======== Passage provided ========
Wetenschap - 13 november 2014

Report grade for you eating habits

Rob Ramaker

• Eating habits summed up in one grade.
• Eating score aims to make dietary advice more comprehensible.
Wageningen nutritionists have developed a quick questionnaire that gives one grade to indicate how healthy someone’s eating habits are.

To much saturated fats will cost you points on your eating score. Photo: Kisha Solomon

The advice supplied with the test aims at helping people eat more healthily and cut their chances of diabetes and cardiovascular diseases. The so-called ‘eating score’ (Eetscore) was developed over recent years by Human Nutrition PhD candidate Linde van Lee, who defended her thesis on Tuesday 11 November. Van Lee came up with 25 questions about eating habits, for which the respondent can get a maximum of 80 points. This is at least 10 points for each of the eight rules in the ‘healthy diet guidelines’ which the Dutch are advised to stick to. The questions find out whether they eat too much fat or salt, for instance, and whether there are vegetables, fruit and fish on their plates.
========
:: Exercises ::
a - According to the eating score article, how many questions did Linde van Lee come up with about eating habits?
b - Pick up the eating score article from where it stops and write the next paragraph.
The items don't matter for anything here and can be left alone.
======== Information provided ========
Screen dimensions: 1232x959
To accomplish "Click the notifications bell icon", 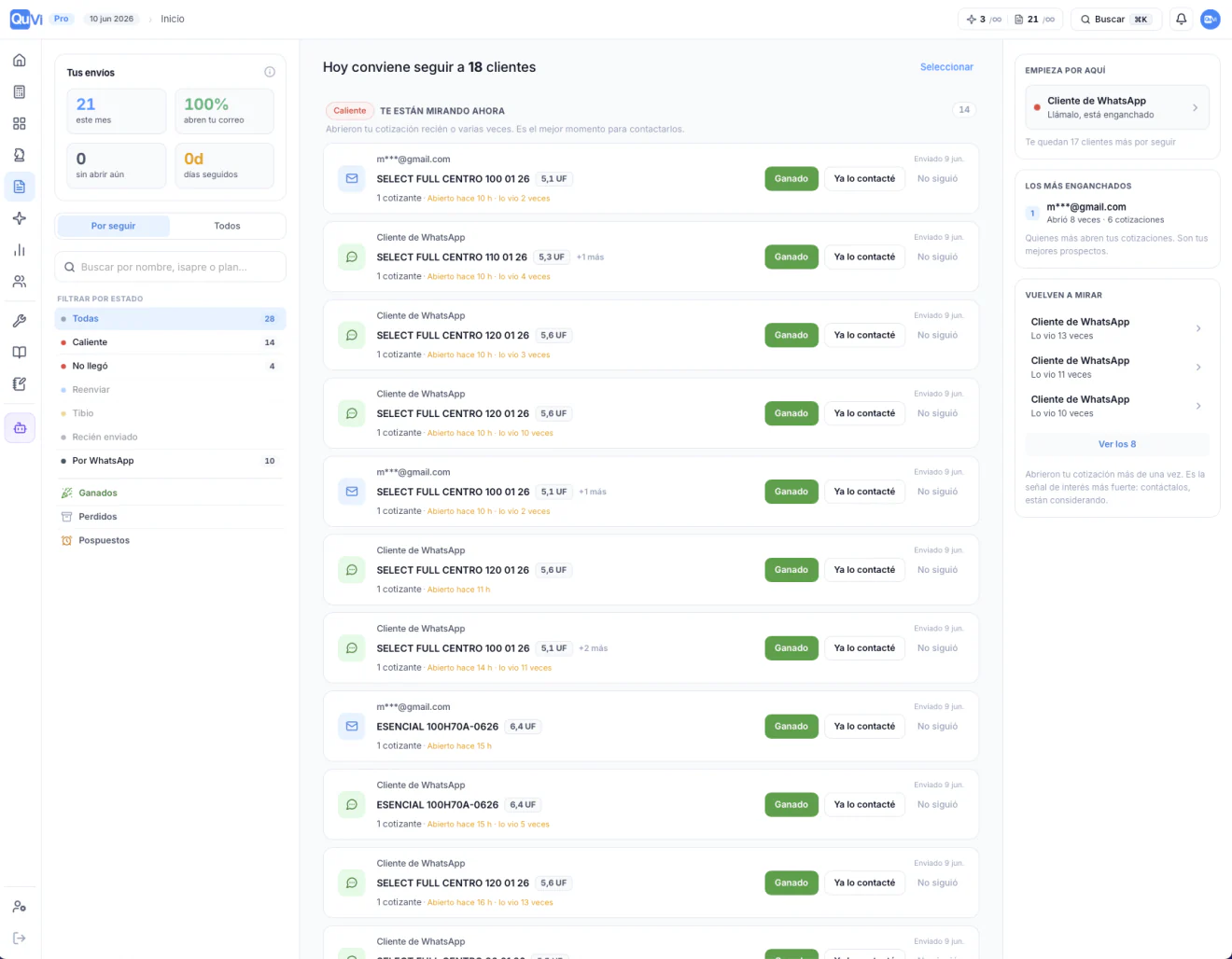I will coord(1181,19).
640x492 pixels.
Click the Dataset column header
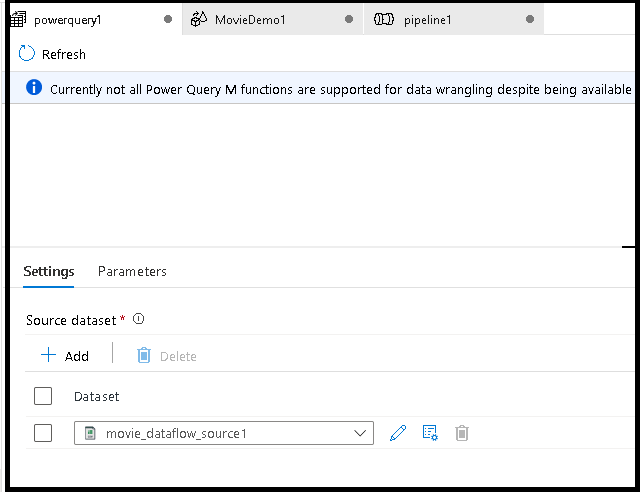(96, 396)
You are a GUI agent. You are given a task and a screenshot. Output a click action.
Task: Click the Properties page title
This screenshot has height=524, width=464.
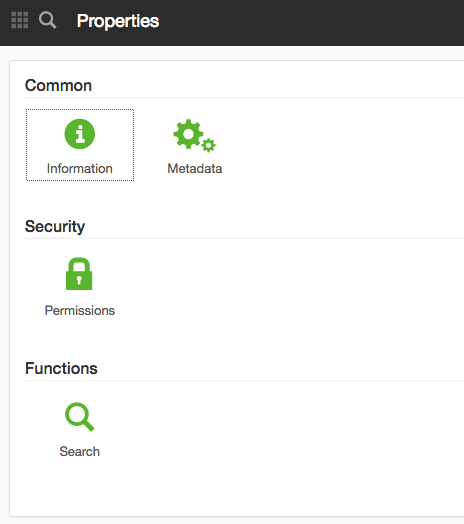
========
:: List of answers ::
a - 25 questions.

b -
The questionnaire is as simple and unintimidating as possible so as to make dietary advice accessible to more people. A report grade of this kind is not just useful in people’s daily lives; nutrition scientists can also make use of the evaluation in their research. They have known for a long time that what goes on our plates partly determines whether we get illnesses such as cancer and cardiovascular diseases. However, research on this has generally focused on the level of individual products (milk) or nutrients (fat). ‘But people do not eat foods or take vitamins in isolation,’ says Van Lee. ‘It is more logical to look at nutritional  patterns.’ The eating score is still work in progress, though. New nutritional guidelines will be coming out next year, and then the questionnaire will have to be adjusted. Something else that could do with some adjustment is the eating habits of the Dutch, which are not good. ‘Of all the thousands of people in my thesis,’ says van Lee, ‘perhaps one or two had a perfect score. There is plenty of room for improvement.